To me , it's like a "formula" , or "recipe" . Your guitar contributes to your tone . Your amp contributes to your tone . Any pedal you use contributes to your tone . You change any of these and "your" tone changes . I have maybe 60 OD pedals and several amps and guitars , each amp/guitar combination will get the best tone only from certain OD pedals . My 2 cents .

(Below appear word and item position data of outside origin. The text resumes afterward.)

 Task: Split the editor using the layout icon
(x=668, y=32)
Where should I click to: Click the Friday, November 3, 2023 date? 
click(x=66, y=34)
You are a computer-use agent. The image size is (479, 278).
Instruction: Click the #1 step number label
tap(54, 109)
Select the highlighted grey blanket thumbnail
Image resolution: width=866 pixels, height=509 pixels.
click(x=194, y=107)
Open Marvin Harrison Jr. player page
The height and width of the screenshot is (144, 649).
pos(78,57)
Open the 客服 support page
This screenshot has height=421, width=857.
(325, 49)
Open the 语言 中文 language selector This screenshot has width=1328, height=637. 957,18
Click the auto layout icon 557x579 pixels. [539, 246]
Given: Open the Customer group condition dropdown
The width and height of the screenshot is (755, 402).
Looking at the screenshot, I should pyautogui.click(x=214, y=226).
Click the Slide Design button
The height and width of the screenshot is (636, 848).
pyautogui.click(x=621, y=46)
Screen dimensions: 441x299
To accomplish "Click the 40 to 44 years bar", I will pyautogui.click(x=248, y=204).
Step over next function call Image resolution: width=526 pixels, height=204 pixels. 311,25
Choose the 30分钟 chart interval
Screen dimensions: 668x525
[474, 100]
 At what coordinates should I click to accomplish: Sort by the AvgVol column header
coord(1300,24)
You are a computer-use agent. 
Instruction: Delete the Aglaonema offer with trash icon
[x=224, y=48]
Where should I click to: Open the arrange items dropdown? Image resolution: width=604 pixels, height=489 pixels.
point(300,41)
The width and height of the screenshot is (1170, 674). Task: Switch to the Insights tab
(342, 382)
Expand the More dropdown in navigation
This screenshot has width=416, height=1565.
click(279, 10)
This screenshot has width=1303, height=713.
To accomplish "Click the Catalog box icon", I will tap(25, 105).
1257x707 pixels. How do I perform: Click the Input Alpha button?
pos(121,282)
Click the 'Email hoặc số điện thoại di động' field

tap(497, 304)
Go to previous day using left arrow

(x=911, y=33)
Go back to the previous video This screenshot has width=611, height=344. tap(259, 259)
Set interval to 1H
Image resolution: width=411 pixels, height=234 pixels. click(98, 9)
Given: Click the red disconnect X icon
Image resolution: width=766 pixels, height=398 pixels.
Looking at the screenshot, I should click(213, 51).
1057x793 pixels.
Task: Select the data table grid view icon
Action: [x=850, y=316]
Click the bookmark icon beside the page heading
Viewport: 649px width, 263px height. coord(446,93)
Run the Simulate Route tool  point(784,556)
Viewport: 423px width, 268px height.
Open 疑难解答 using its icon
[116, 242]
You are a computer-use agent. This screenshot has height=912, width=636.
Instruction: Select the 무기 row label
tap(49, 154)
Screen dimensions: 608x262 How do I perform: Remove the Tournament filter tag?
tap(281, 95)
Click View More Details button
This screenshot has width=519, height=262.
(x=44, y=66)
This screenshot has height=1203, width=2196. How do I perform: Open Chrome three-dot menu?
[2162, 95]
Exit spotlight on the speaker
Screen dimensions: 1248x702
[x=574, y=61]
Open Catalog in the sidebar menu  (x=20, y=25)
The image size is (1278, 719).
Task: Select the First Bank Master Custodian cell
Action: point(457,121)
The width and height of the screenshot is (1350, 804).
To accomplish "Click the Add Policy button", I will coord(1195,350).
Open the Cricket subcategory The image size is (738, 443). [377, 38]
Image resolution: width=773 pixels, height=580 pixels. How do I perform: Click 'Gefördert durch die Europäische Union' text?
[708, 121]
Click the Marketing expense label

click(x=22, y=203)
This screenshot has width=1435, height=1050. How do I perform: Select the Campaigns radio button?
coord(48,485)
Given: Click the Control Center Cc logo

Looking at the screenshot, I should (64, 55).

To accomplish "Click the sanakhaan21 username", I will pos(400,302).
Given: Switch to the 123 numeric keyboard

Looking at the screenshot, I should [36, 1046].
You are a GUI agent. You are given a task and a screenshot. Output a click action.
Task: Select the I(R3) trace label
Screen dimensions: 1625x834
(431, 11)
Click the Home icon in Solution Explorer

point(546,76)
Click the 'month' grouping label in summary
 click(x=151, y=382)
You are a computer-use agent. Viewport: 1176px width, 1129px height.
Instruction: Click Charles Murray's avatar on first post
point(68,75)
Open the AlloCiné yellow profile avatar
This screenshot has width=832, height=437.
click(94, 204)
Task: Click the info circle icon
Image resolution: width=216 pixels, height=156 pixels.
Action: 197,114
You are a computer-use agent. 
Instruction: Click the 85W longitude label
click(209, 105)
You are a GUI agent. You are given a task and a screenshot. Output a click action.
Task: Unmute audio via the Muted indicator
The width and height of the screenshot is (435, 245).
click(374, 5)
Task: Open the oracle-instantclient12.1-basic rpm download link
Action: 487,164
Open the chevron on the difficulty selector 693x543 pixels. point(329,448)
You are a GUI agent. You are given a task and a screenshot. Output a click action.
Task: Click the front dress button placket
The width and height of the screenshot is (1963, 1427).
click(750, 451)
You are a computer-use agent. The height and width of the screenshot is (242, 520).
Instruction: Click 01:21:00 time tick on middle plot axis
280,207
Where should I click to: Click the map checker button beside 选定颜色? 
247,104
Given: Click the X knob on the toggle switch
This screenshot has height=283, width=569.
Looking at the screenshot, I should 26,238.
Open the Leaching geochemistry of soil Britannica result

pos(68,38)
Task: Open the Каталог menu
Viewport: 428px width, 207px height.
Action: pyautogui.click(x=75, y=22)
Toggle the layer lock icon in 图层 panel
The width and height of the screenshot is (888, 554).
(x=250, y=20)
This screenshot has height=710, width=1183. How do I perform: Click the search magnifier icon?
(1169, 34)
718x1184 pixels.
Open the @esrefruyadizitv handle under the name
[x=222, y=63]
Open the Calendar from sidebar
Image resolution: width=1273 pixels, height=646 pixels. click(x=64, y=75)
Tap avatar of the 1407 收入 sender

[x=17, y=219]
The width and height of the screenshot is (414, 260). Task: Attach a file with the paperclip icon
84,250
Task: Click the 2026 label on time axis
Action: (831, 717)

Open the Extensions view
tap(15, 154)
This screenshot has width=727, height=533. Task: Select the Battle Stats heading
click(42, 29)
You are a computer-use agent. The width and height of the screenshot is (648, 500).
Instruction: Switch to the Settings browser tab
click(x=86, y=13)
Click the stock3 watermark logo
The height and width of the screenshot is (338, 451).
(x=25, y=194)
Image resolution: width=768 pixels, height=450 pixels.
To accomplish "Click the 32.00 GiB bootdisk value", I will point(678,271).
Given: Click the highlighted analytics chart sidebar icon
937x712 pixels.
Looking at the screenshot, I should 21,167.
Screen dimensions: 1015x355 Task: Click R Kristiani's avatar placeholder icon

OK, I feel kind of "busted" on this one. During the "mod anything and everything" craze, I experimented with existing pedals as well as bread-boarding several. I would socket chips and clipping diodes and put in trim pots for bias experiments. In all of that, I may have primarily learned that I agree with the not preferring a more 'transparent' Drive, OD, or Distortion. "Blending" a Fuzz has some fun in it, but it really amounts to actually being able to distinguish more quickly the actual affect on tone because it is so much more radical. Swapping out op-amps to hear the difference a faster slew rate had mostly reduced noise ("hiss") and, pardon the expression, somewhat emasculated the punch of distort/compress emulation of a live amp pushed to the rails (as is aided by a slower slew rate recovery that has the op-amp's own personality of driven distortion/"grit" before the clipping section). Progress came mostly with experiments in asymmetrical clipping using different combinations of diodes for different ratios of clipping per cycle; I could still get great saturation with a more "natural" sounding drive. I think building an OD-1 clone with a clipping section that had a separate switch for both neg and pos cycles to choose from six sets of clippers in any combination was so subtle that it certainly wasn't worth building an on-the-fly digital switching circuit that being too compulsive about the research wasn't nearly as much fun as just playing. So, "boutique"? Get an old Rat, SD-1, Tube Screamer or MT-2. Even the old original LPB-1 wasn't transparent, it was "fat"!